Con un empate 0-0 Túnez y Dinamarca debutaron en Qatar

Igualaron sin goles en el Estadio Ciudad de la Educación, ubicado en la ciudad de Rayán, por la fecha 1 del Grupo D del Mundial Qatar 2022.

Por Redacción

martes 22 de noviembre, 2022

Tras el partido de Argentina contra Arabia Saudita, Dinamarca no pudo contra Túnez en el primer partido del Grupo D del Mundial de Qatar 2022, que comparten con Francia y Australia, y ambos equipos protagonizaron el primero empate 0-0 de la Copa del Mundo. Y la clave del partido se pudo ver desde el minuto dos de partido.

Es que en ese momento, cuando la pelota recién comenzaba a rodar en el Education City Stadium, el aguerrido volante Aissa Laidouni demostró cómo iban a jugar los africanos y cruzó con una fuerza impresionante a Christian Eriksen. Tras la barrida y posterior ovación de los miles de tunecinos que poblaron las tribunas, gritó al cielo, se golpeó el pecho y se convirtió en unas de las imágenes del partido que se replicó ad infinitum en redes sociales.

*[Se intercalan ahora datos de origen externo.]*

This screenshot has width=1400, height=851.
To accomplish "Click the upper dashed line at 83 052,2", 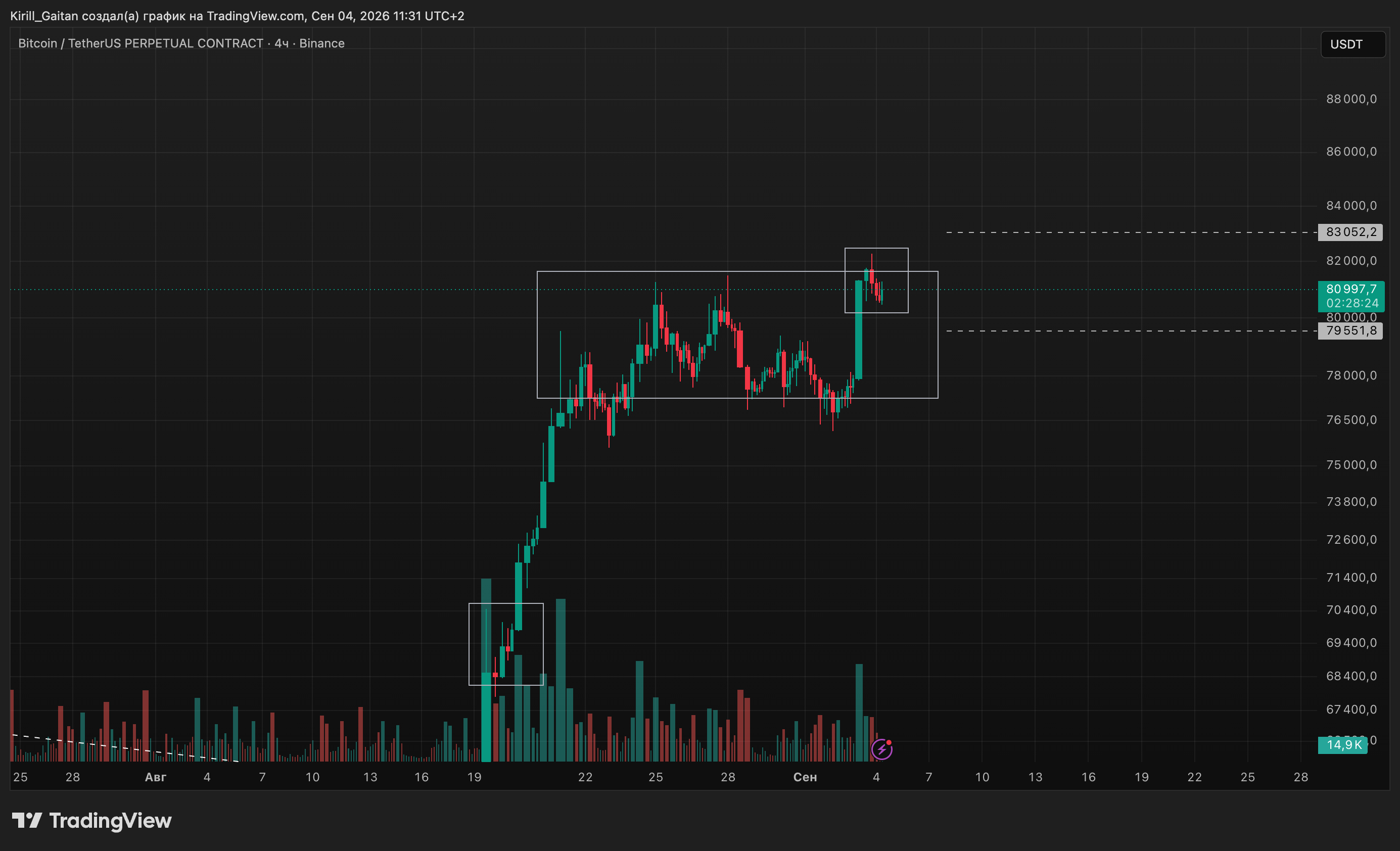I will point(1131,232).
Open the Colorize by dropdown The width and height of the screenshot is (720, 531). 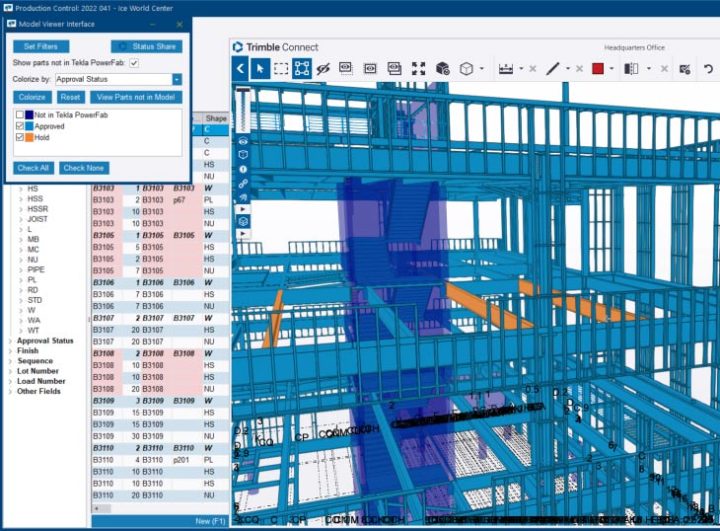pyautogui.click(x=176, y=78)
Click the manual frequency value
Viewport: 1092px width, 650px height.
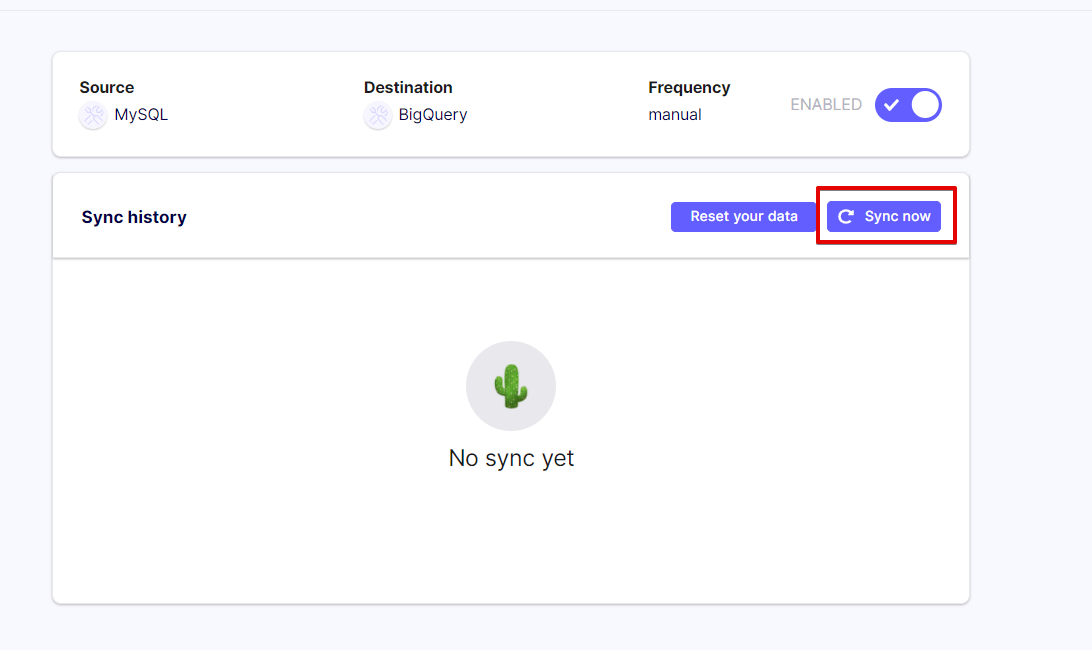tap(675, 115)
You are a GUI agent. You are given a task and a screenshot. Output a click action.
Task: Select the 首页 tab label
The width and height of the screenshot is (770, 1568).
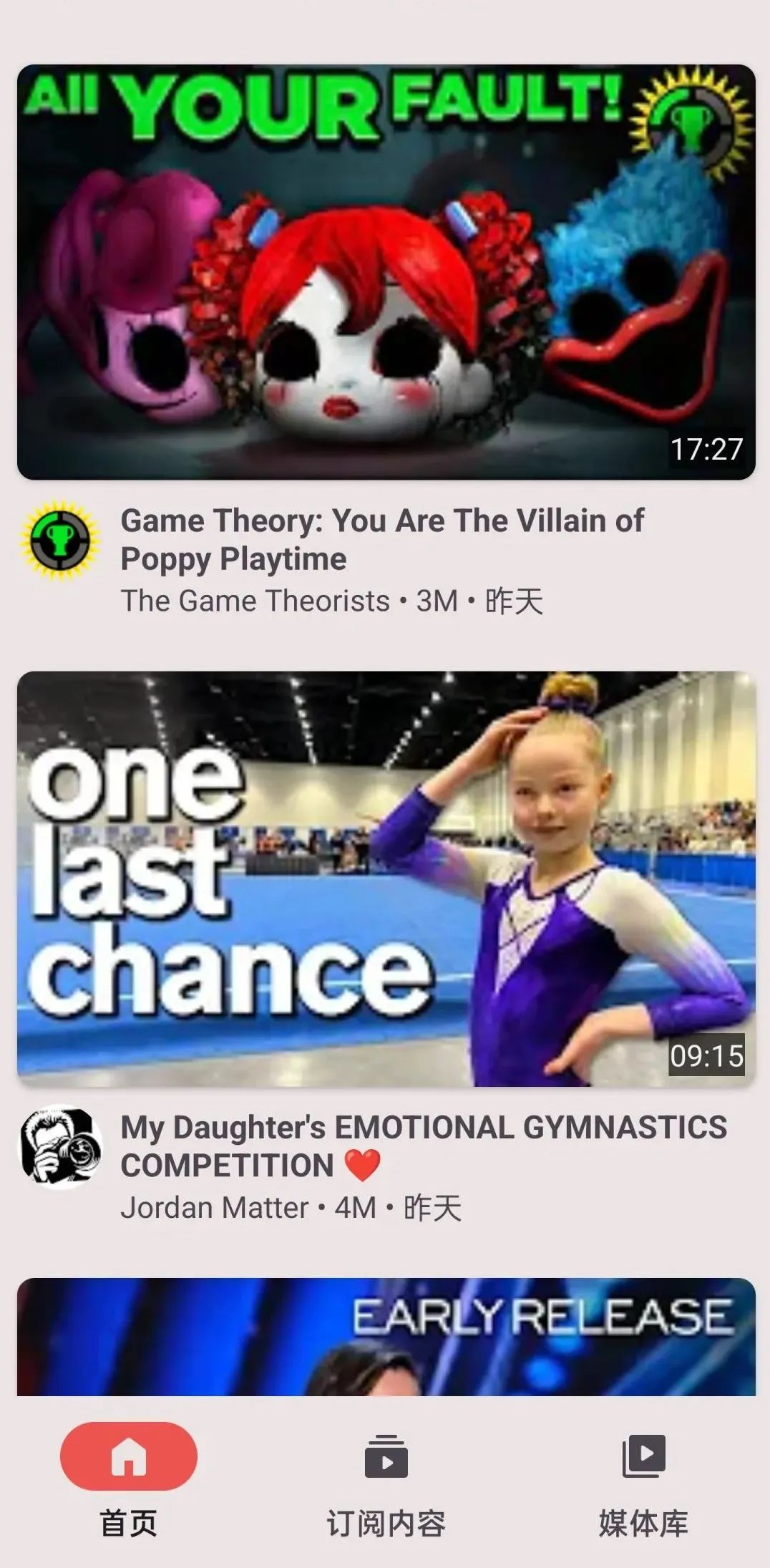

Los europeos tuvieron como principal figura al volante del Manchester United -quien estuvo a borde de la muerte tras sufrir una descompensación cardíaca en un partido-, y se van con un sabor amargo, ya que llegaron a este encuentro con la ilusión de ser una de las sorpresas, tras clasificar como líder de su grupo en las Eliminatorias en Europa y ser semifinalista de la Eurocopa 2021.

Por su parte, los africanos terminaron celebrando el cero, a pesar de que por momentos tuvieron chances de ganarlo y pusieron en problemas a Kasper Schmeichel, figura del arco danés. Túnez participa de su segundo Mundial consecutivo y el quinto en las últimas siete ediciones​.

Para sacar su pase a la cita mundialista vencieron a Mali en un duelo decisivo, luego de un andar irregular en las Eliminatorias. Y demostraron estar a la altura del desafío, en un encuentro que tuvo mucho color en las tribunas, prácticamente teñidas de rojo en todos los sectores (ambos países comparten ese color como distintivo).

La jugada que pudo cambiar la suerte del partido fue un increíble cabezazo de Cornelius, que a los 69 minutos se encontró con la pelota a centímetros del arco y sin arquero y la estrelló contra el palo en la chances más peligrosa del equipo vikingo.